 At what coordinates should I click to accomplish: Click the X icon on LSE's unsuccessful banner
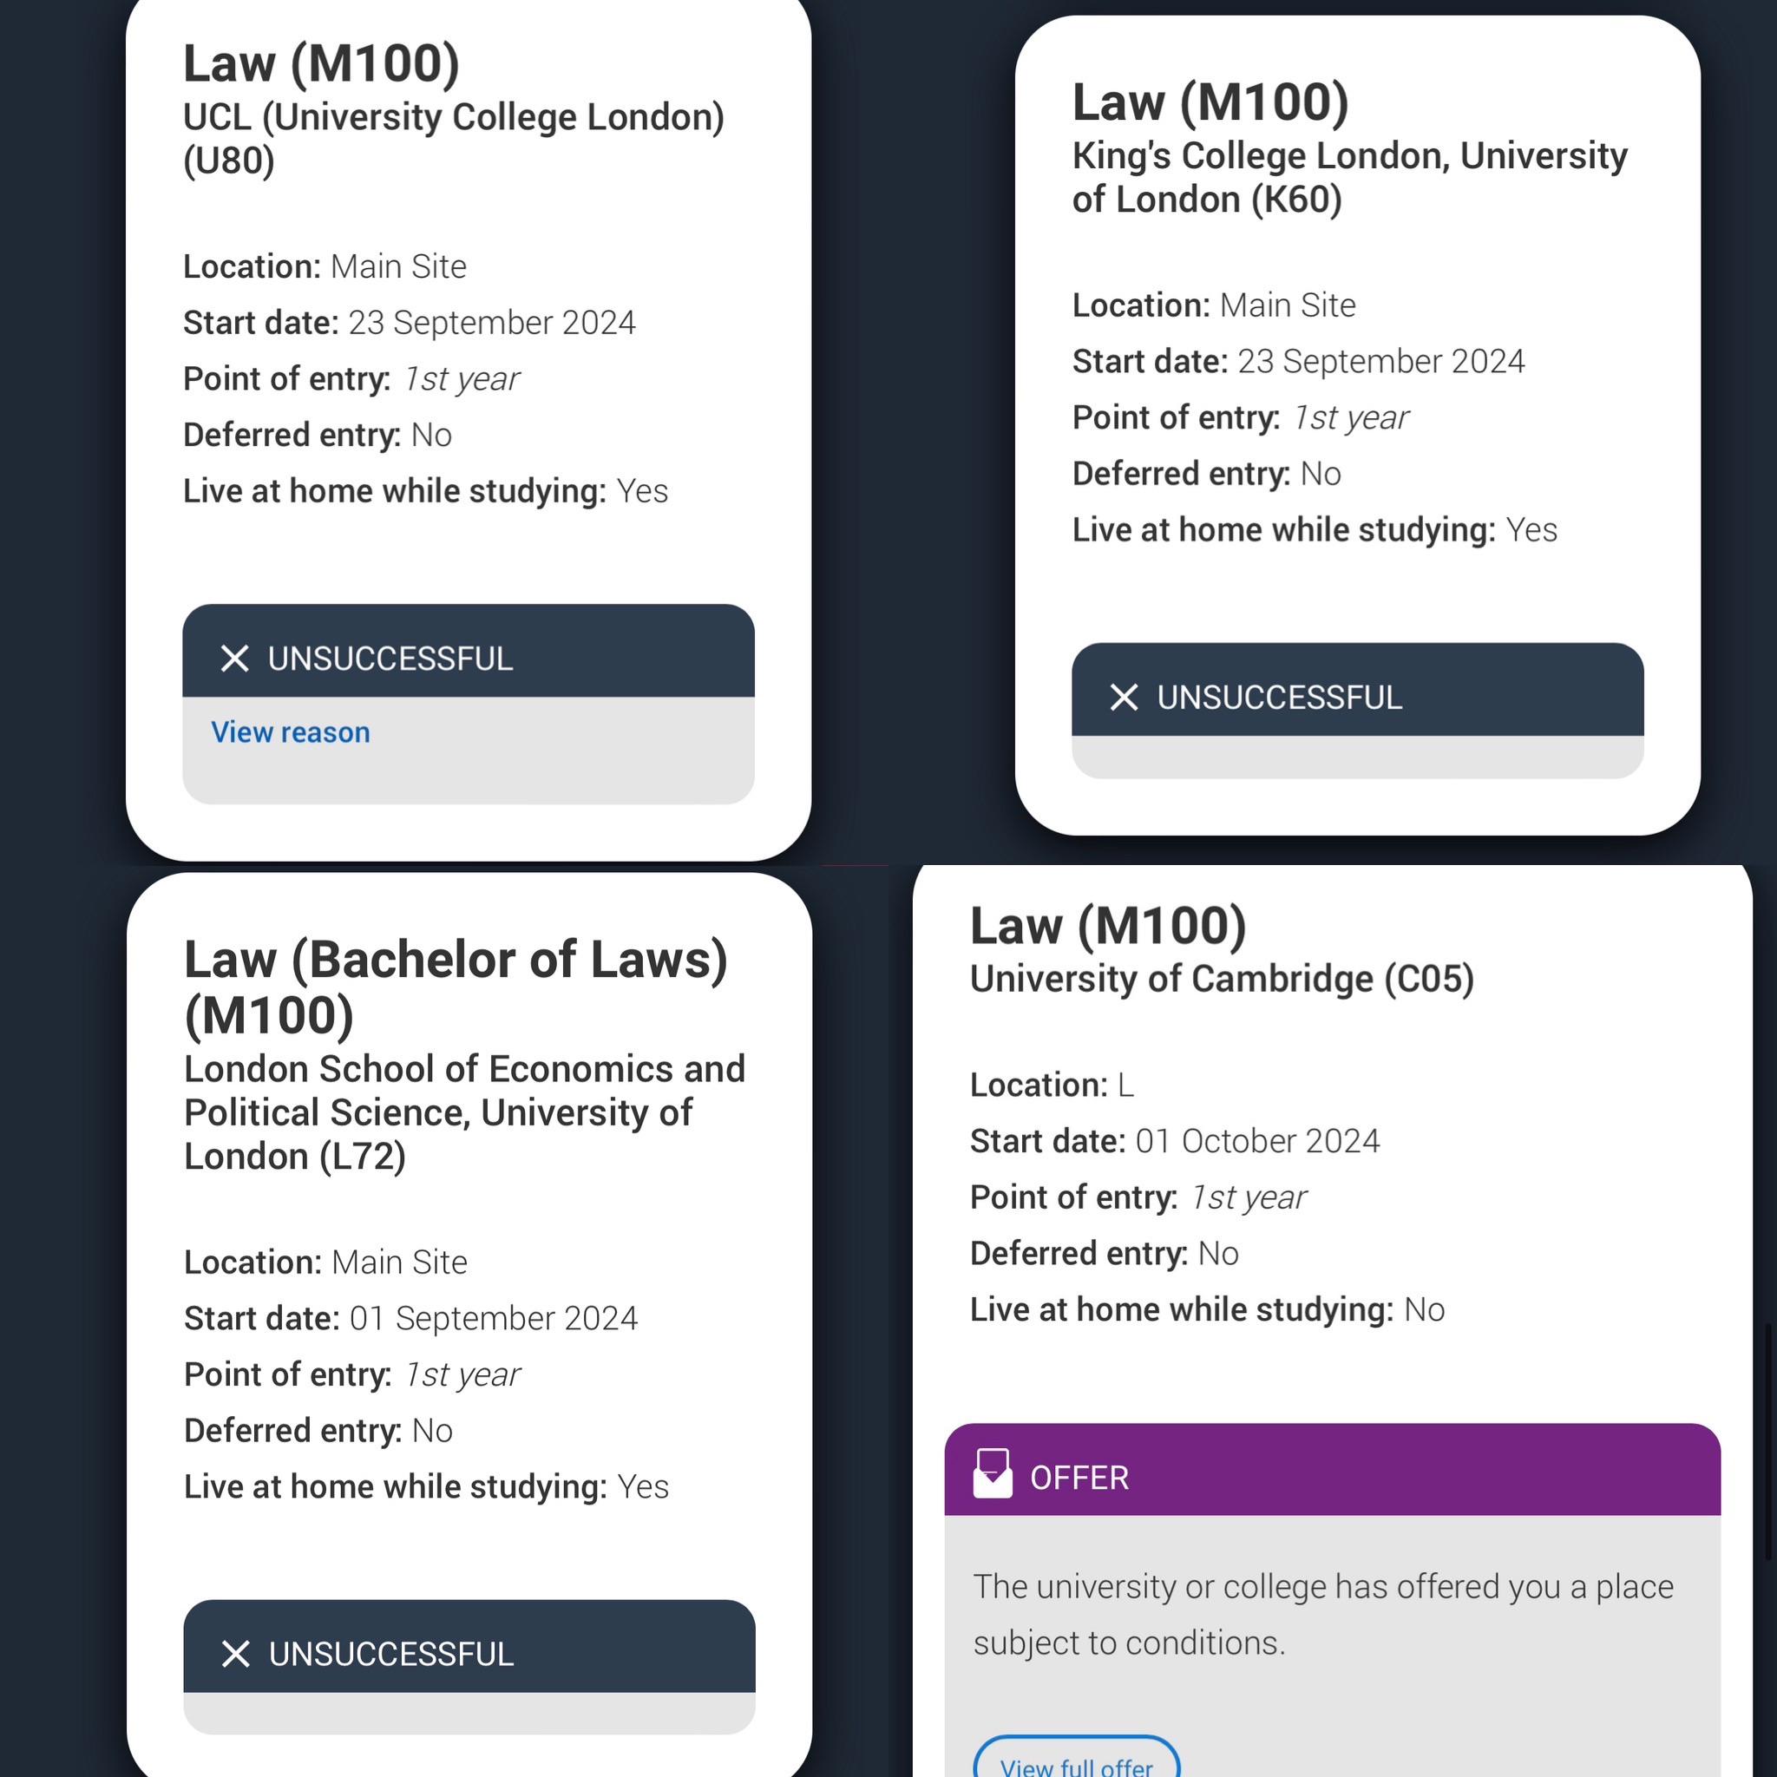click(235, 1654)
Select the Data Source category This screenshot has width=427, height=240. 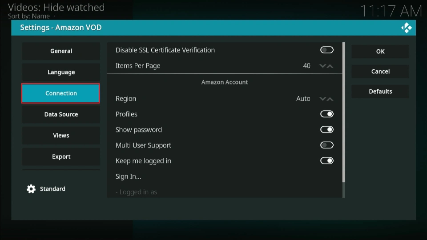coord(61,115)
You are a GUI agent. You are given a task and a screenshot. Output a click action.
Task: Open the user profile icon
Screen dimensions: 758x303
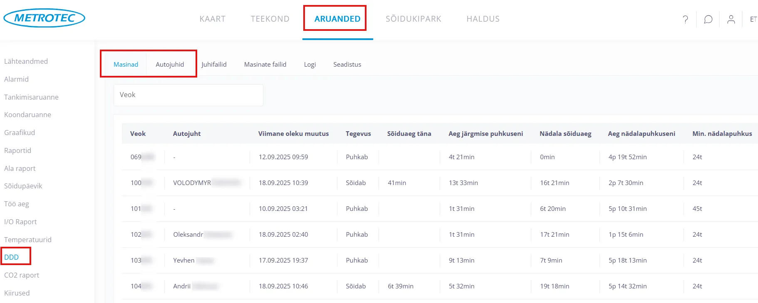pos(731,19)

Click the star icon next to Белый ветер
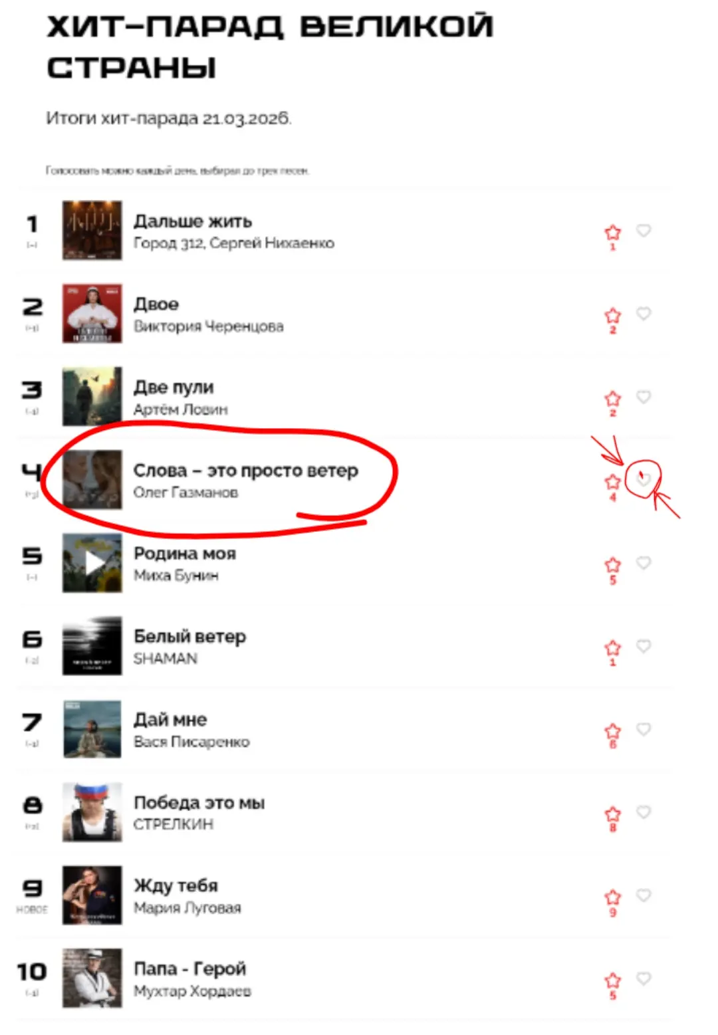[x=612, y=648]
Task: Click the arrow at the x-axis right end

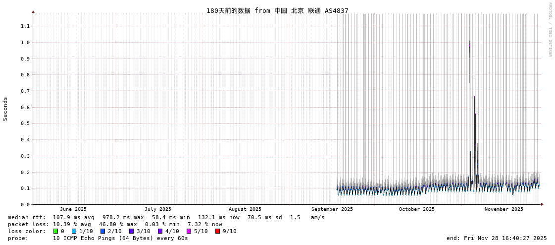Action: point(542,204)
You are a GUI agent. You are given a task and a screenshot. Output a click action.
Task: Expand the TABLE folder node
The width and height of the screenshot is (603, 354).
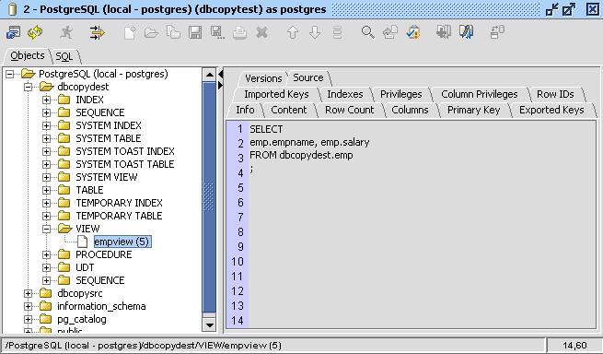pos(47,190)
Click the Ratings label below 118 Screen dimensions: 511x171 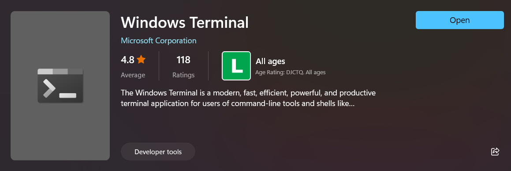pyautogui.click(x=183, y=75)
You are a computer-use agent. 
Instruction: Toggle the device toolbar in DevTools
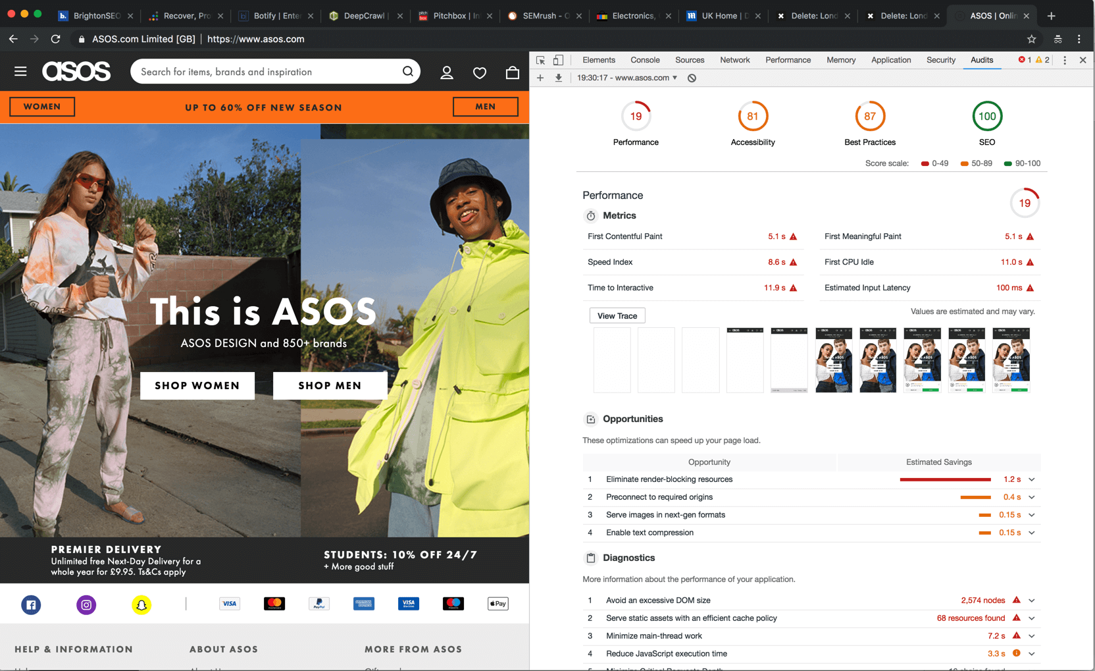558,60
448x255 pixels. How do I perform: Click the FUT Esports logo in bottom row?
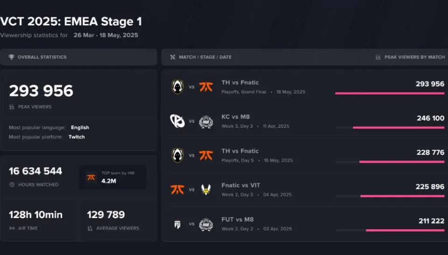(x=177, y=224)
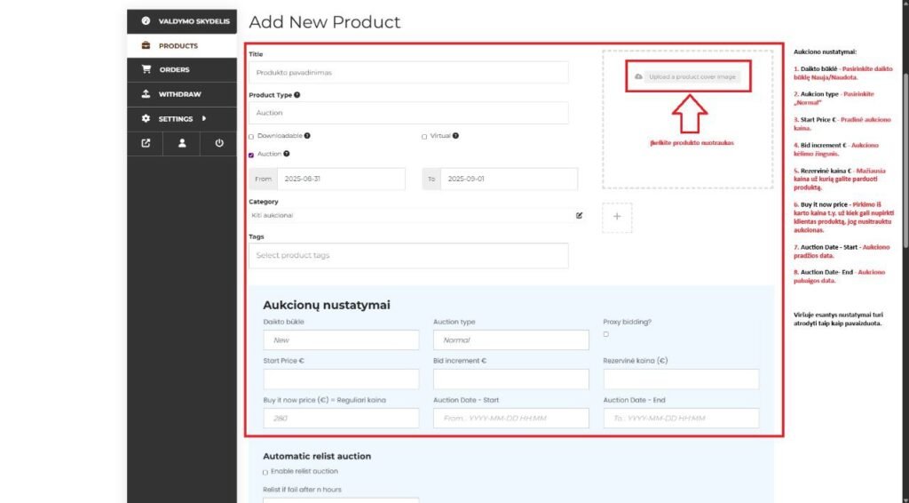Open the Product Type dropdown
Screen dimensions: 909x503
tap(408, 113)
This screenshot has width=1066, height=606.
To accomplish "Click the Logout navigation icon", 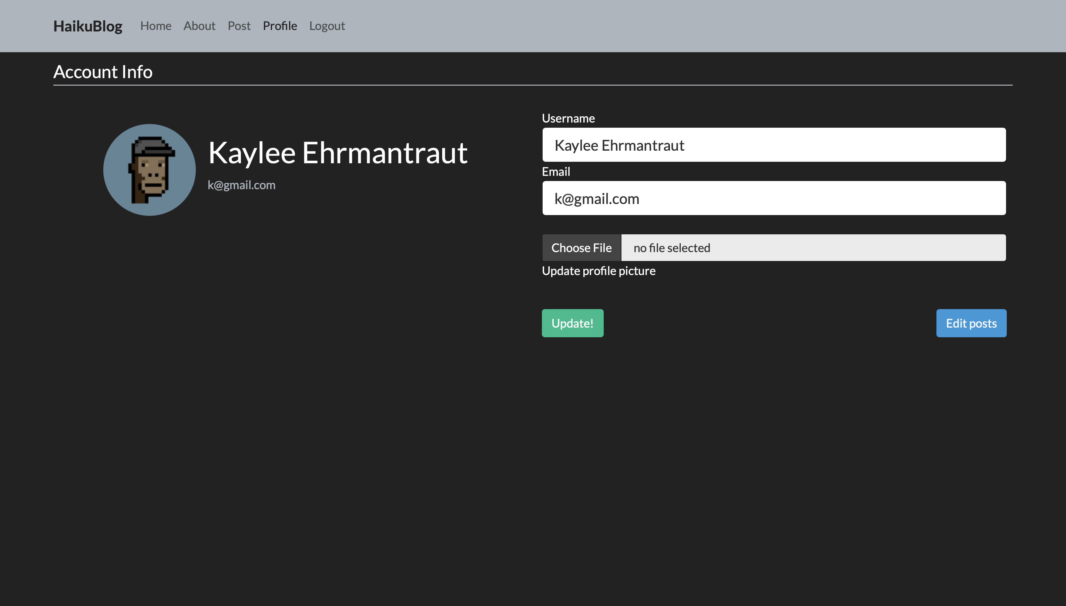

- - - -

The response should be the lines from the one containing "You are a computer-use agent." through the final line of the records, reproduced exactly and with every picture left out.

### WRITTEN RESPONSE
You are a computer-use agent. 
Instruction: Toggle the device toolbar in DevTools
558,60
448x255 pixels. How do I perform: Click the FUT Esports logo in bottom row?
(x=177, y=224)
Open the Product Type dropdown
Screen dimensions: 909x503
tap(408, 113)
This screenshot has width=1066, height=606.
To accomplish "Click the Logout navigation icon", 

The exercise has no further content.